# About this exercise
Of the entries below, return exactly those lines that fall between the one containing "This screenshot has width=819, height=1456." and the one containing "Click the Safe", the two end lines included.

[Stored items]
────

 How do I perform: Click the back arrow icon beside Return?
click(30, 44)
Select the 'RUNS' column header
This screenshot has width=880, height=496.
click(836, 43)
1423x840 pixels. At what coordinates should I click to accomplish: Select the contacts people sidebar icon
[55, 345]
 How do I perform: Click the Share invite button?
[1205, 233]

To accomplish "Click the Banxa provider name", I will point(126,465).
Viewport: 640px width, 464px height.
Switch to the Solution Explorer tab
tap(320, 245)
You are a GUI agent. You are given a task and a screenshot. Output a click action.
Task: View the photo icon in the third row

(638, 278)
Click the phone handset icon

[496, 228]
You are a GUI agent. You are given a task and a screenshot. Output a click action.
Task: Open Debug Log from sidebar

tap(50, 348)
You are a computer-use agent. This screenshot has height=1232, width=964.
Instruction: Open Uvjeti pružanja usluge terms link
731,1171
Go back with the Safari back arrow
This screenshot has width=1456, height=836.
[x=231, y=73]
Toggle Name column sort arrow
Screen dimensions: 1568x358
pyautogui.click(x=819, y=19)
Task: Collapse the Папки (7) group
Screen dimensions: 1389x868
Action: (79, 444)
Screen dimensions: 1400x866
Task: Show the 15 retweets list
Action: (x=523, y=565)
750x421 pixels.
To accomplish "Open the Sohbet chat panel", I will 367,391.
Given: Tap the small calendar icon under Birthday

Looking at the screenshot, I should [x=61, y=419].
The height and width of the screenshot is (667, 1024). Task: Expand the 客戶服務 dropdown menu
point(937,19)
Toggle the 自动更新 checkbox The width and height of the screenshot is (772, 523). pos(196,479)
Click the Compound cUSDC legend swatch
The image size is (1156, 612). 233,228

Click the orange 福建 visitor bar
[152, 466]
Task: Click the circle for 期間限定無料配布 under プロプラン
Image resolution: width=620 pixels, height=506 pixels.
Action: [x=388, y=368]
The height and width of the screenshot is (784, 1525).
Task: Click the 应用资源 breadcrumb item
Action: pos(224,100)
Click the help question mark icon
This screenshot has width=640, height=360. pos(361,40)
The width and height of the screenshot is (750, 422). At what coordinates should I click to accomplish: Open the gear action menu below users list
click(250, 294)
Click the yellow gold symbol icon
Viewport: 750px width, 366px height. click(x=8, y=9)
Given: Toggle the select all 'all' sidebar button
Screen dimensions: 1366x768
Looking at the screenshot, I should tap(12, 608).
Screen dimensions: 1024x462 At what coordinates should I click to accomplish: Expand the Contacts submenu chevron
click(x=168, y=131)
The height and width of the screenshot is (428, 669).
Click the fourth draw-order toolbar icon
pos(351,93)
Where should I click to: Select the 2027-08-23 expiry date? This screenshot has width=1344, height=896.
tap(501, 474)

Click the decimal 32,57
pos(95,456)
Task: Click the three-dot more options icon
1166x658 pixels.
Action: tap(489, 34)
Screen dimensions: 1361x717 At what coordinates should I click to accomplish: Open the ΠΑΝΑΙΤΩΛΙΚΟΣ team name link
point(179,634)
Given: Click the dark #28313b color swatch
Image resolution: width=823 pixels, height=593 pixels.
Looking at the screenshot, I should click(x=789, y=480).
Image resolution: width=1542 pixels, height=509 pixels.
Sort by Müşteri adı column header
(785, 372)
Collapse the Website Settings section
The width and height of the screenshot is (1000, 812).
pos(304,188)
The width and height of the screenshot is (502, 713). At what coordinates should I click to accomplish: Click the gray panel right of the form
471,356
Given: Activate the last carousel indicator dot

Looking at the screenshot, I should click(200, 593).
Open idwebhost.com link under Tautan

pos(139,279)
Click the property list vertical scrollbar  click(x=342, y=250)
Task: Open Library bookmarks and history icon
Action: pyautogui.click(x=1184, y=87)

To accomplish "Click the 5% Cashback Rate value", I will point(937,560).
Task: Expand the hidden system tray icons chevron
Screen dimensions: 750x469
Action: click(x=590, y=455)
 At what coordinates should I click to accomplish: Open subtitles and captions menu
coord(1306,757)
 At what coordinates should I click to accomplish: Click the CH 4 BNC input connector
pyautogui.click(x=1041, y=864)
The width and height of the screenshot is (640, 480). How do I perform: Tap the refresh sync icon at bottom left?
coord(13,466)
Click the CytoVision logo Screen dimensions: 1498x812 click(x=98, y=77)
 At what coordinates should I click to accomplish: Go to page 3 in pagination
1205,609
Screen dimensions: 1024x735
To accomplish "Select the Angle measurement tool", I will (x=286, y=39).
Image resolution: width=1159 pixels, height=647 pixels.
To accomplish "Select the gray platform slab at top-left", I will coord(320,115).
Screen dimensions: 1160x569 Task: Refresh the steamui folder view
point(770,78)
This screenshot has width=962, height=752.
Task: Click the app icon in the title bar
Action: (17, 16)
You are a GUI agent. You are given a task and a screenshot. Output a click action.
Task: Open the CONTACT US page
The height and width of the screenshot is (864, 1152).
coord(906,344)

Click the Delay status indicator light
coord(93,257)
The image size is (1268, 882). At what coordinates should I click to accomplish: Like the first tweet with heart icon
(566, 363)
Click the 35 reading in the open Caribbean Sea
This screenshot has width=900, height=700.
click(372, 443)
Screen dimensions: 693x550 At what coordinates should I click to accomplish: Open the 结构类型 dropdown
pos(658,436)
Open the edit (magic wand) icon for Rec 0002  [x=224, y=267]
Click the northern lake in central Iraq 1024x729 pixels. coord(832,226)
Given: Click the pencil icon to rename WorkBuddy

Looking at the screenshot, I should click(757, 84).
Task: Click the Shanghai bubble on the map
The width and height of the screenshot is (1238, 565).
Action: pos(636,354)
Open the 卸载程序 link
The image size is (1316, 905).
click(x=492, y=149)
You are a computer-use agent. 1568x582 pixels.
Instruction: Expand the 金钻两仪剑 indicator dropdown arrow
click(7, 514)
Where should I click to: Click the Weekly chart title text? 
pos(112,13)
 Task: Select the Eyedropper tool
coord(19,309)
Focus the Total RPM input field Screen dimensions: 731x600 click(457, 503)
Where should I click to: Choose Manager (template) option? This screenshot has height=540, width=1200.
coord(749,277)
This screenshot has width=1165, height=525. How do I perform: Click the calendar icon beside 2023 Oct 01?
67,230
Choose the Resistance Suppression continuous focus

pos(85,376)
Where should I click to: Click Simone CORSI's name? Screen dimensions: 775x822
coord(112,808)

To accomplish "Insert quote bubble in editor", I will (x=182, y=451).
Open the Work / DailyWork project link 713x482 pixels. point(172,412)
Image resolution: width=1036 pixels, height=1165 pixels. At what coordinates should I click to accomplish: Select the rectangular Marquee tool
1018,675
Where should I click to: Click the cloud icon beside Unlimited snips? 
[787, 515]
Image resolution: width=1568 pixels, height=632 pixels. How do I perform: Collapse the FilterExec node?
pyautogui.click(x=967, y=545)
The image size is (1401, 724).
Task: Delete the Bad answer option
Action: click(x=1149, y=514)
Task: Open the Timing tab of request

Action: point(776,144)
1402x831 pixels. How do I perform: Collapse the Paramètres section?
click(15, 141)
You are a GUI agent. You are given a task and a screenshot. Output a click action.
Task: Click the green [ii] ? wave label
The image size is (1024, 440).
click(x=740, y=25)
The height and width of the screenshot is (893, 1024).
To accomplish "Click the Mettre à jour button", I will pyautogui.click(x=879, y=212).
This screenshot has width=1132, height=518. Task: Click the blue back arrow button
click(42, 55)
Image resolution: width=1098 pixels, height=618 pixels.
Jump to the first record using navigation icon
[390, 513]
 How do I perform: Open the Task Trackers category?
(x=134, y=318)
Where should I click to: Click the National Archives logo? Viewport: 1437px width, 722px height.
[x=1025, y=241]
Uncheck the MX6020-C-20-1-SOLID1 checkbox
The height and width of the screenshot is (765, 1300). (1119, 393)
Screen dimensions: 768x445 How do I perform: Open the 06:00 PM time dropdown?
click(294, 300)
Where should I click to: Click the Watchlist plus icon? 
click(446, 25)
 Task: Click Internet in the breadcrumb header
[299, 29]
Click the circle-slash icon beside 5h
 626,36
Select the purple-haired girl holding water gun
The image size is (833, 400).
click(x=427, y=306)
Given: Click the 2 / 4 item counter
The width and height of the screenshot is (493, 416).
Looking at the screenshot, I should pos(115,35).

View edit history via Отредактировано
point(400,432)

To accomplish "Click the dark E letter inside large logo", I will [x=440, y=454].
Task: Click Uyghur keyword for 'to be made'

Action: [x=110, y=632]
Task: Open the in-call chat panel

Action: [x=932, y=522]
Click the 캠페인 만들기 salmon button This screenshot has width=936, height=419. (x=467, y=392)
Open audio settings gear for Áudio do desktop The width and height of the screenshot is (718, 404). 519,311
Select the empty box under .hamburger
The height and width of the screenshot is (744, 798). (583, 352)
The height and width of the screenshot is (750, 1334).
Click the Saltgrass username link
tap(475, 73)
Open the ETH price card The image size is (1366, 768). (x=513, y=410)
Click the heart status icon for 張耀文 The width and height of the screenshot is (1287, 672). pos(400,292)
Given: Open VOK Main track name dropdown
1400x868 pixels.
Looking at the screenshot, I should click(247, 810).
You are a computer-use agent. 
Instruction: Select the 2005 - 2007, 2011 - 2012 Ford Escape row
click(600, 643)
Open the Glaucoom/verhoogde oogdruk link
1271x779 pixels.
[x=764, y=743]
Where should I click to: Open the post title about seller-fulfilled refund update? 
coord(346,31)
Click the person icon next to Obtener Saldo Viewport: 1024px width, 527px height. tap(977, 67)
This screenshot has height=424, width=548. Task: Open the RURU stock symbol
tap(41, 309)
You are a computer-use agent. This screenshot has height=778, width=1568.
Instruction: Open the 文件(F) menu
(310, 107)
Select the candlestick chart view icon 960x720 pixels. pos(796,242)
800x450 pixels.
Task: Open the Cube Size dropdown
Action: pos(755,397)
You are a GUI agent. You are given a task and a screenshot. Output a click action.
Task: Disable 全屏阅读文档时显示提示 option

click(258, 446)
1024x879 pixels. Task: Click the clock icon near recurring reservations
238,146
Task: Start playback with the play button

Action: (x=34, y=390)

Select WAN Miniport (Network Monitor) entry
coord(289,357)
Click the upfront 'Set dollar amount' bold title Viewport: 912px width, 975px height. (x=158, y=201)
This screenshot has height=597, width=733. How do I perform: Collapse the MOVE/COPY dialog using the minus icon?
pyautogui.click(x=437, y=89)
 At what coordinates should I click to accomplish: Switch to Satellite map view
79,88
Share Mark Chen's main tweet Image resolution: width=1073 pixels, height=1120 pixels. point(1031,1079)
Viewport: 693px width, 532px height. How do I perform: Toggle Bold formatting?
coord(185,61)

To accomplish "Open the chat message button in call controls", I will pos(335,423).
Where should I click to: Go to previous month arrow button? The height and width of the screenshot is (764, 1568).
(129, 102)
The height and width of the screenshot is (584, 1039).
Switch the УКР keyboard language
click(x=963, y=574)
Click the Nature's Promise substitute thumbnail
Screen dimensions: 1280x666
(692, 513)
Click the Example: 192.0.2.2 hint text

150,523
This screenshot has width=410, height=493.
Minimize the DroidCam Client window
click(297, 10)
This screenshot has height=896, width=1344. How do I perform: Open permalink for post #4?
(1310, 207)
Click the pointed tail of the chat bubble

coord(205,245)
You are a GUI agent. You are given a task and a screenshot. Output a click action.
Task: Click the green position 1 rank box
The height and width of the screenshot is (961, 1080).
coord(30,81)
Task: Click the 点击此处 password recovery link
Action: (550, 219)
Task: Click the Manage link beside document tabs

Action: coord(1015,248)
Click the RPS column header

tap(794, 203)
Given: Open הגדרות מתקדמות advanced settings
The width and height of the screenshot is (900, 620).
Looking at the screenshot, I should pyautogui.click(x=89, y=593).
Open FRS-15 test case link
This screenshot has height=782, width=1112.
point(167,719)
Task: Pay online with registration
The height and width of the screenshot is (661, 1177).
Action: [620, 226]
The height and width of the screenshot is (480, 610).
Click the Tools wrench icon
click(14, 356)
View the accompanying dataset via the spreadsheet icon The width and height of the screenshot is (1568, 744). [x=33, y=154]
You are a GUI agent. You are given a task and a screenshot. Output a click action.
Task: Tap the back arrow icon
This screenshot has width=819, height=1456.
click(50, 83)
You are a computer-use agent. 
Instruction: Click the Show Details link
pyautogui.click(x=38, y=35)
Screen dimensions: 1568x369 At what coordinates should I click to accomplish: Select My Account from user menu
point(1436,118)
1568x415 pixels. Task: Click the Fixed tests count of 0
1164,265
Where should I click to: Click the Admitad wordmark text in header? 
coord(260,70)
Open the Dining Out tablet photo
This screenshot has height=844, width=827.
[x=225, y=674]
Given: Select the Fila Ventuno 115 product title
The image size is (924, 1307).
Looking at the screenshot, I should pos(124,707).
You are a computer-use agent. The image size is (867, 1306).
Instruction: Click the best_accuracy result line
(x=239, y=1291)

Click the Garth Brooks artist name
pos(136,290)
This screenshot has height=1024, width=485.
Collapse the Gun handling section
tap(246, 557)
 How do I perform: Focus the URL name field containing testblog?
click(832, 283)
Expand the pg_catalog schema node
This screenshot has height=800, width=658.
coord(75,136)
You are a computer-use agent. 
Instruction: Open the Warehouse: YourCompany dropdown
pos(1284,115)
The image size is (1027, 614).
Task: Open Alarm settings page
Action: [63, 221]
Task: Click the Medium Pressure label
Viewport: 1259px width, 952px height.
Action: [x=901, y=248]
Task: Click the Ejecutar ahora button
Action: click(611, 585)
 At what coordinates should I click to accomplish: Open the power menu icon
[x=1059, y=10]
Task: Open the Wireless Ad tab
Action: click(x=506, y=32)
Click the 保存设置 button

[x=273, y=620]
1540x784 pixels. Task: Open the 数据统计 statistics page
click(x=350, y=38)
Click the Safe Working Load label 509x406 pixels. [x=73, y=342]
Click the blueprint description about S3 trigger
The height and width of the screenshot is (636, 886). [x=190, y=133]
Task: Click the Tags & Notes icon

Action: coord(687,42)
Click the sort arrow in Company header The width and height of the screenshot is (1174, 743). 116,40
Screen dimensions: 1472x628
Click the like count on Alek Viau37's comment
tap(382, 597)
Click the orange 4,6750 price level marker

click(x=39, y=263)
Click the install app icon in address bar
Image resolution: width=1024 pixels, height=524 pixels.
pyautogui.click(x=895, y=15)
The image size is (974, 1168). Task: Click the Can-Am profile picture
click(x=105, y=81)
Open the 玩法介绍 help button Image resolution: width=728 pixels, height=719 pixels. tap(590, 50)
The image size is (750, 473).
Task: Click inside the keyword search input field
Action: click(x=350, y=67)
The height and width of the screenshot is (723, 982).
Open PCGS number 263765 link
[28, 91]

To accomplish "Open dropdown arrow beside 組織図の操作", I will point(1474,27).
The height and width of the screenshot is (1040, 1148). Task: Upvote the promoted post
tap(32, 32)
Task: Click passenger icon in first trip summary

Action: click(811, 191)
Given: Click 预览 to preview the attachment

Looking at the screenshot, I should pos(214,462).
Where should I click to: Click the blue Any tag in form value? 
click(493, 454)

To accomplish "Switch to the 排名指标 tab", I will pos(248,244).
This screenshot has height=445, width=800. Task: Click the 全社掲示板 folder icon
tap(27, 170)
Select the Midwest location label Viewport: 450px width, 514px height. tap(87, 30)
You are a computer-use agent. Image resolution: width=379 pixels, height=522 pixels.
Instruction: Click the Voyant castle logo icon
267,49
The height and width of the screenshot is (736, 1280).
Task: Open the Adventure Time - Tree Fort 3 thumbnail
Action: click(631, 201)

────

# Completed exercise
This screenshot has width=819, height=1456.
click(50, 83)
You are a computer-use agent. 
Instruction: Click the Show Details link
pyautogui.click(x=38, y=35)
Screen dimensions: 1568x369 At what coordinates should I click to accomplish: Select My Account from user menu
point(1436,118)
1568x415 pixels. Task: Click the Fixed tests count of 0
1164,265
Where should I click to: Click the Admitad wordmark text in header? 
coord(260,70)
Open the Dining Out tablet photo
This screenshot has height=844, width=827.
[x=225, y=674]
Given: Select the Fila Ventuno 115 product title
The image size is (924, 1307).
Looking at the screenshot, I should pos(124,707).
You are a computer-use agent. The image size is (867, 1306).
Instruction: Click the best_accuracy result line
(x=239, y=1291)

Click the Garth Brooks artist name
pos(136,290)
This screenshot has height=1024, width=485.
Collapse the Gun handling section
tap(246, 557)
 How do I perform: Focus the URL name field containing testblog?
click(832, 283)
Expand the pg_catalog schema node
This screenshot has height=800, width=658.
coord(75,136)
You are a computer-use agent. 
Instruction: Open the Warehouse: YourCompany dropdown
pos(1284,115)
The image size is (1027, 614).
Task: Open Alarm settings page
Action: [63, 221]
Task: Click the Medium Pressure label
Viewport: 1259px width, 952px height.
Action: [x=901, y=248]
Task: Click the Ejecutar ahora button
Action: click(611, 585)
 At what coordinates should I click to accomplish: Open the power menu icon
[x=1059, y=10]
Task: Open the Wireless Ad tab
Action: click(x=506, y=32)
Click the 保存设置 button

[x=273, y=620]
1540x784 pixels. Task: Open the 数据统计 statistics page
click(x=350, y=38)
Click the Safe Working Load label 509x406 pixels. [x=73, y=342]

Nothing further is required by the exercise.